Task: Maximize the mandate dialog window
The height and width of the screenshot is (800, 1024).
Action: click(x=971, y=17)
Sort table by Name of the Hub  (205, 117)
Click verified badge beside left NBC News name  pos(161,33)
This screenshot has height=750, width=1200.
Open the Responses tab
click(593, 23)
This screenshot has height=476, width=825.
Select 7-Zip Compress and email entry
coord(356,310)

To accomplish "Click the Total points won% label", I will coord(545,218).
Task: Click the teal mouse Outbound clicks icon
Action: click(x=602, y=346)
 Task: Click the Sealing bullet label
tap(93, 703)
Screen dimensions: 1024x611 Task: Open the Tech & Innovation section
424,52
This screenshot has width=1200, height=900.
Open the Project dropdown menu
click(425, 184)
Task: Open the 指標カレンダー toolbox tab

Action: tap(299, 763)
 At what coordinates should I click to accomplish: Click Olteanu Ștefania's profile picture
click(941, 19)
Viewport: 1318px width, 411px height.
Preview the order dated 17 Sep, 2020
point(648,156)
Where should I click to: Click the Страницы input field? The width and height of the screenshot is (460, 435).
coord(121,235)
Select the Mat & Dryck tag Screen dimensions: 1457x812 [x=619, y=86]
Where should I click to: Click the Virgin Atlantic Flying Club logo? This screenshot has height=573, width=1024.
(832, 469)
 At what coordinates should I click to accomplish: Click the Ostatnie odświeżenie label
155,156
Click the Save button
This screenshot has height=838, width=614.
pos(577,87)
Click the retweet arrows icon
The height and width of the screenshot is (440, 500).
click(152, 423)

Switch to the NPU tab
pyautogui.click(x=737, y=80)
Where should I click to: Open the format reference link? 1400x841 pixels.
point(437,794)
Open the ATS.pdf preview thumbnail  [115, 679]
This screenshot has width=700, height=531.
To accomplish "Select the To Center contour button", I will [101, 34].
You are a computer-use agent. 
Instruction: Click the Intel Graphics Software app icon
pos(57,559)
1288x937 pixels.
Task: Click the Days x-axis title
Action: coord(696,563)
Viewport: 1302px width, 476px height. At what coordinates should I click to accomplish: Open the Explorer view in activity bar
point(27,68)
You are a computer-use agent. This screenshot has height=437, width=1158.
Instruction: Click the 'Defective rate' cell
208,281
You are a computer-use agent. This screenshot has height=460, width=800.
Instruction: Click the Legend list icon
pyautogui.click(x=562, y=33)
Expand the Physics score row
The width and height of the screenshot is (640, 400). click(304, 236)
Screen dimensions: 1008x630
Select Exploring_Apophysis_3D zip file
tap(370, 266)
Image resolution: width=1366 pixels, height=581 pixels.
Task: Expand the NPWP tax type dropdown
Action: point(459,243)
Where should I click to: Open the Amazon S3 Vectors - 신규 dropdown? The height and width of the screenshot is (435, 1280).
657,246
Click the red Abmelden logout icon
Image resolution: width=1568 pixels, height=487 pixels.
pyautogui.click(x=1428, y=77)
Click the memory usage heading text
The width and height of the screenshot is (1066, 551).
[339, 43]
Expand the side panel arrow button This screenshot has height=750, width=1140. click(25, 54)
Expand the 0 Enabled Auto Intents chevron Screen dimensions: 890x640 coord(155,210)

» **Exercise objective**: Each line that holds the string "computer" is to be copied from the entries above.

» **Solution for this problem**:
You are a computer-use agent. 
You are a computer-use agent. This screenshot has height=437, width=1158.
You are a computer-use agent. This screenshot has height=460, width=800.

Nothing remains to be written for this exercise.